Introduction The physical care needs of patients approaching the end of life are considerable and require specialist knowledge and skills amongst those who care for them. However, when hospice patients are discharged back home families often express concern as they receive no formal guidance on practicalities of physical care and instead adopt a ‘trial and error approach’ to palliative care. This is not only problematic for the patient but also impacts upon carer wellbeing.
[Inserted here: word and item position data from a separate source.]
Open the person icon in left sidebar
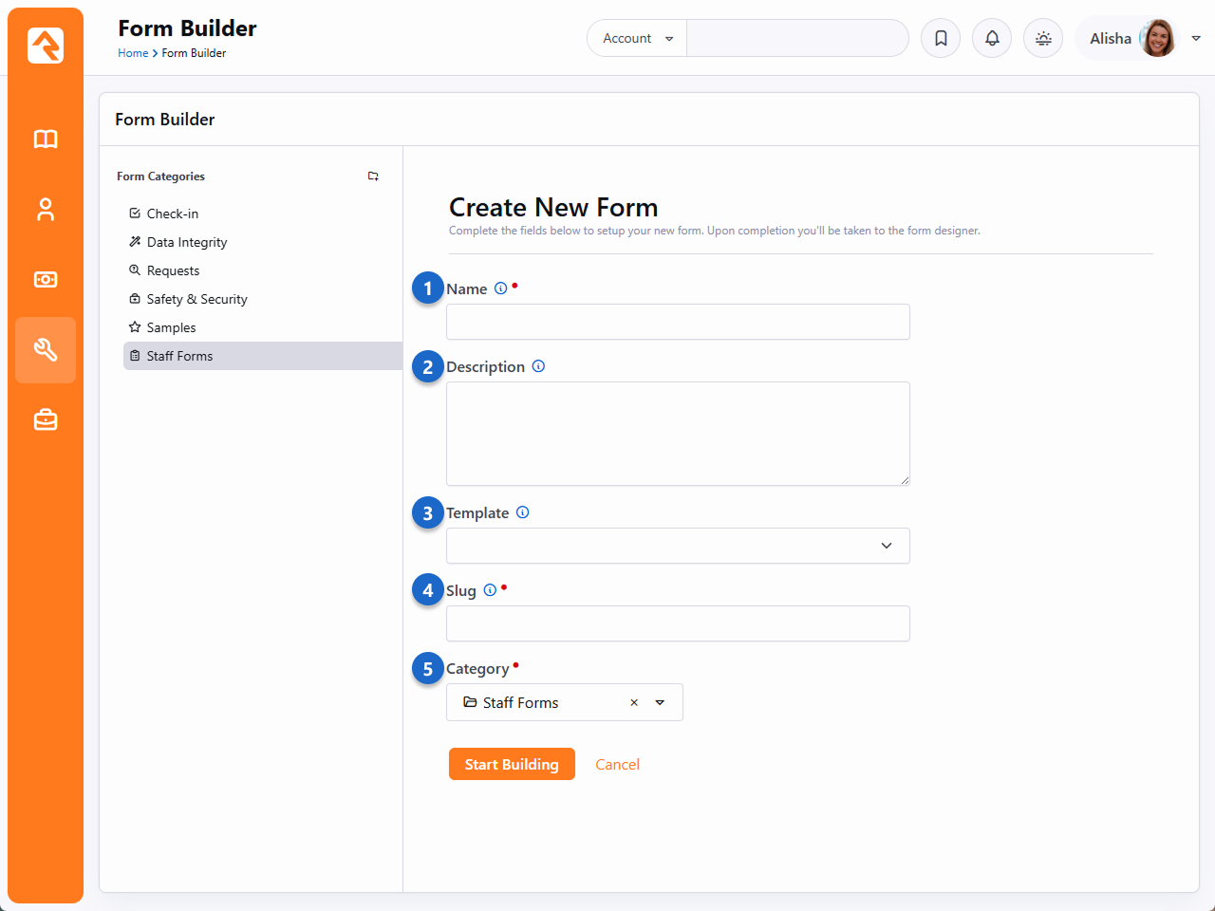Viewport: 1215px width, 911px height. (46, 210)
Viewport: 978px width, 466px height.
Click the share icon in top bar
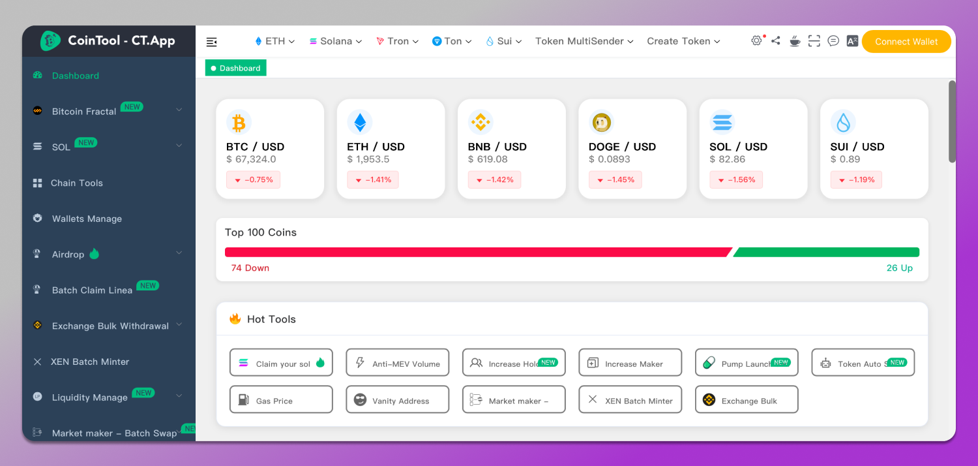[x=775, y=40]
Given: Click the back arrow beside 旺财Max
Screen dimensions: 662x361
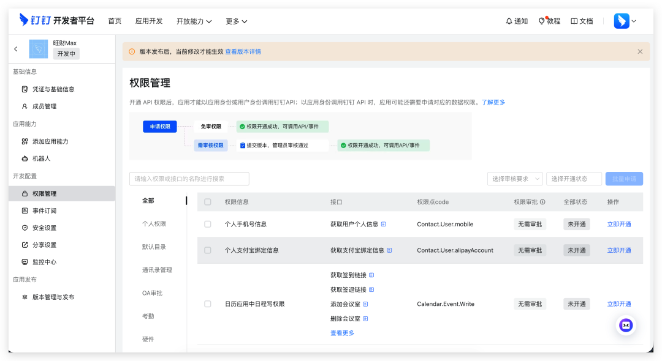Looking at the screenshot, I should (16, 49).
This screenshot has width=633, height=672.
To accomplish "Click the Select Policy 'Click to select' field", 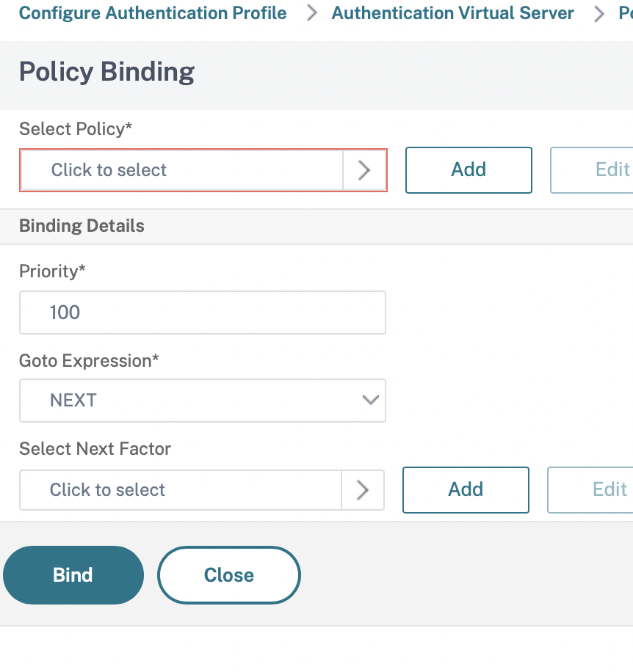I will (x=182, y=170).
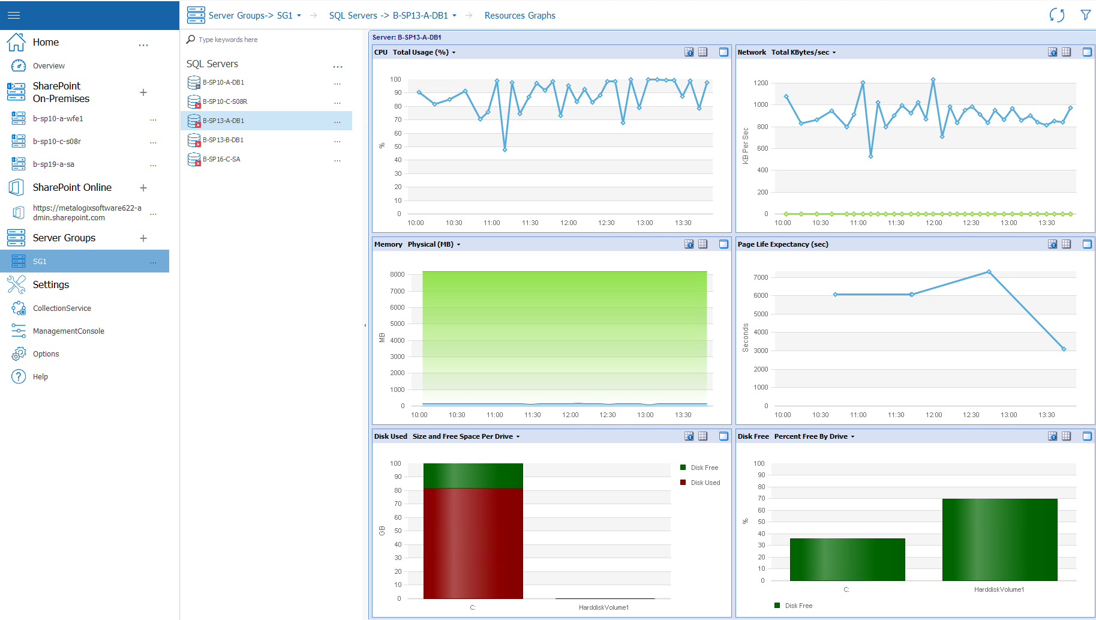The image size is (1096, 620).
Task: Toggle maximize on Disk Used panel
Action: tap(723, 436)
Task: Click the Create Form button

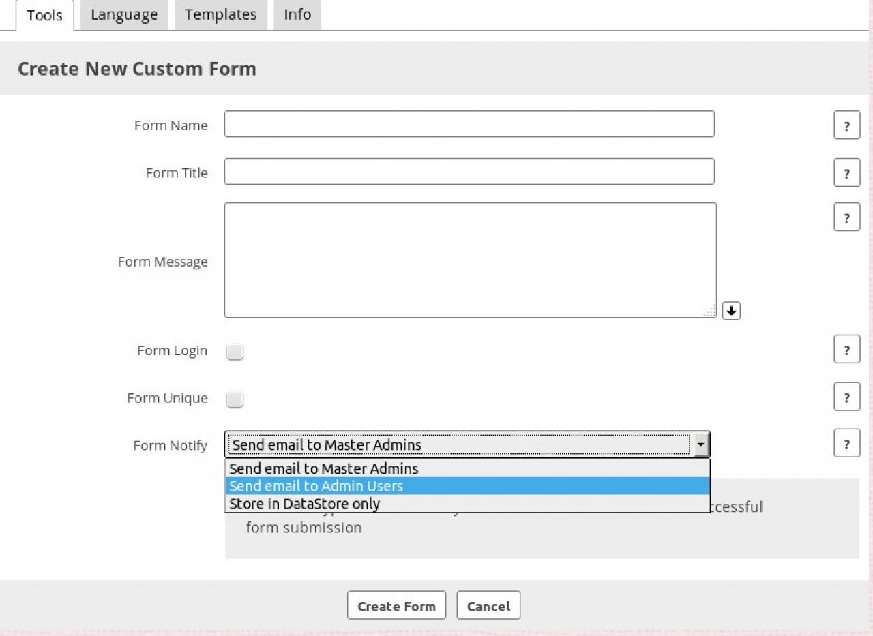Action: pyautogui.click(x=396, y=605)
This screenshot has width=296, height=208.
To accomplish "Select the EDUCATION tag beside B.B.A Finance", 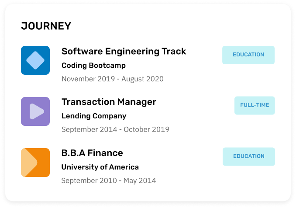I will click(x=248, y=156).
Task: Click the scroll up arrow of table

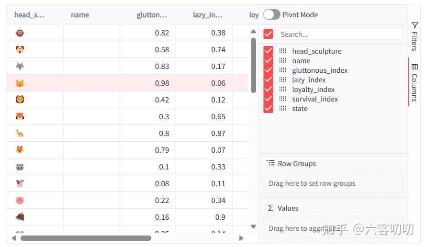Action: (x=254, y=32)
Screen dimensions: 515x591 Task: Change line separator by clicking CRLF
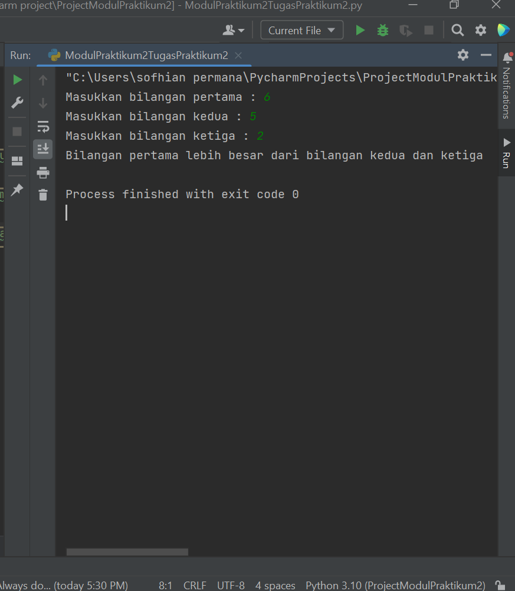tap(195, 585)
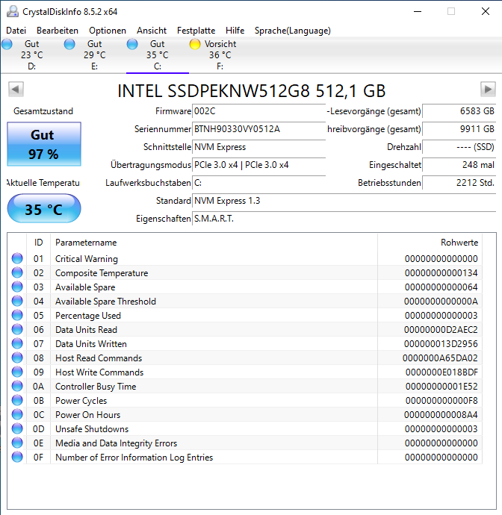Click the yellow Vorsicht status orb for F:
This screenshot has width=502, height=515.
tap(195, 44)
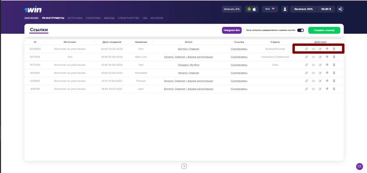Select page 1 in pagination
The width and height of the screenshot is (367, 173).
pos(184,166)

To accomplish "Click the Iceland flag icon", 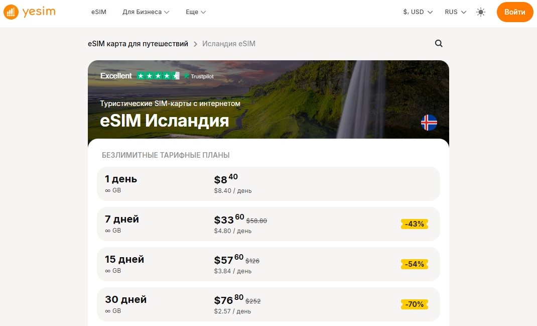I will [x=429, y=122].
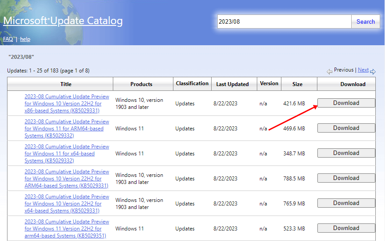Open Windows 10 ARM64-based KB5029331 update link
This screenshot has height=241, width=385.
[67, 179]
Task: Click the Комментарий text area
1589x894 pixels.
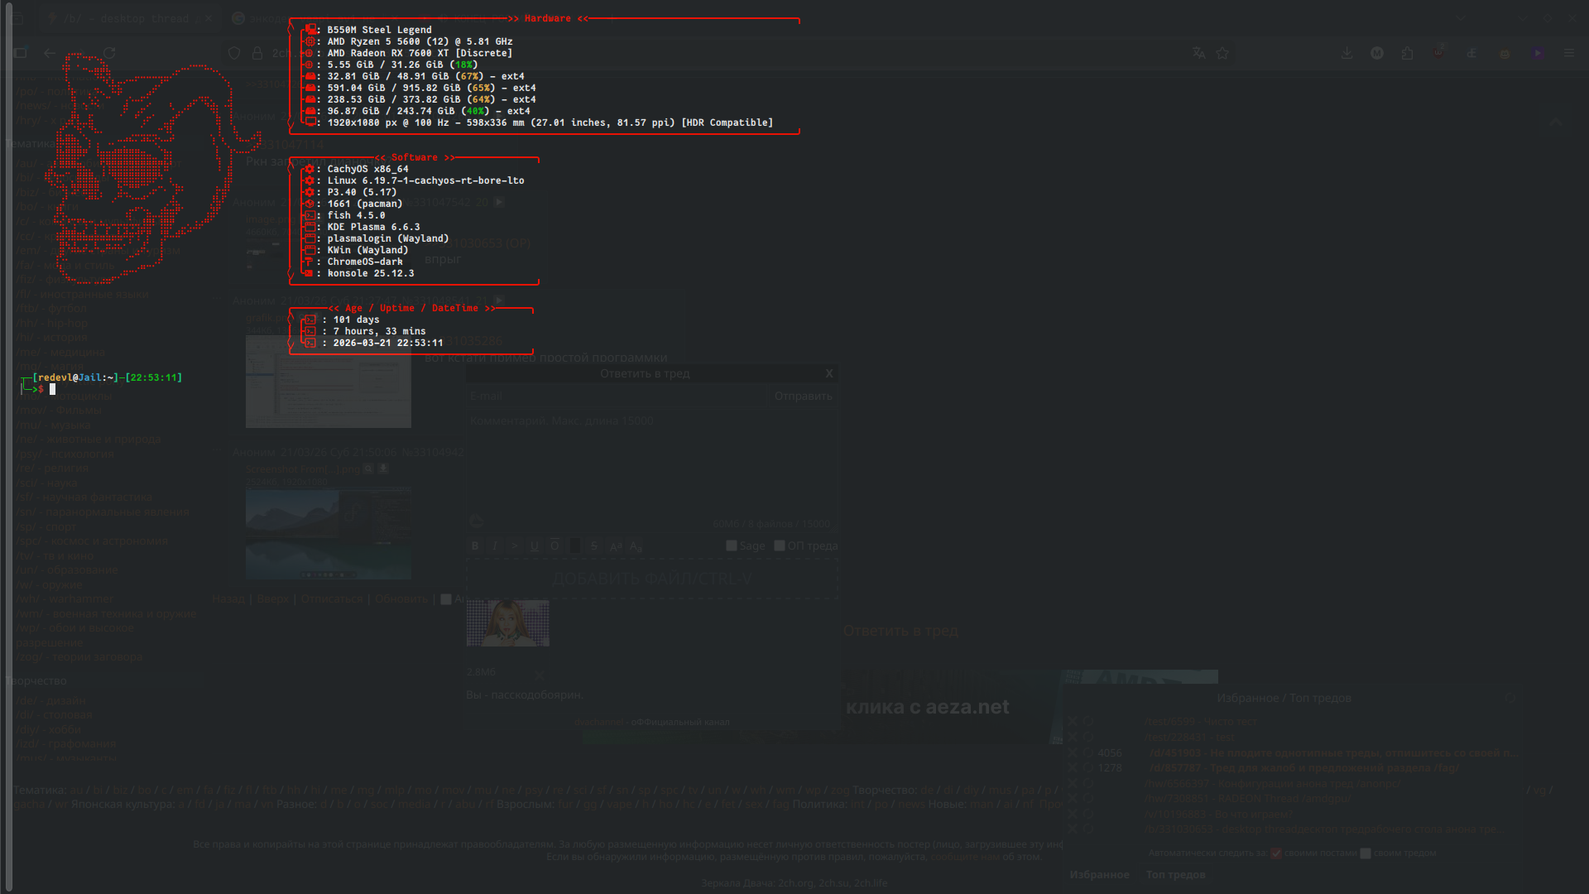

Aims and Methods To explore the experiences of carers and health professionals of end of life care provided in the home setting by informal carers. To explore views on the information and training needs of carers and how these might feasibly be addressed via interventions. Two focus groups with hospice based nurses and two groups with carers/former carers of patients at the hospice. Discussions explored experiences of, and views on, the challenges of providing care in the home setting, the information and training needs of carers, and possible interventions. Results: Thematic analysis of the data has indicated knowledge gaps and concerns amongst carers relating to practical care tasks and uncertainty over what support services are available and when and where to get help. The data also provides examples of how such concerns impact upon carer wellbeing and adaptation, and how carer and patient identities influence service use.

Conclusion Carers experience a complex set of challenges, needs and barriers when providing end of life care, with implications for patient care, carer wellbeing and interventions which provide support to carers.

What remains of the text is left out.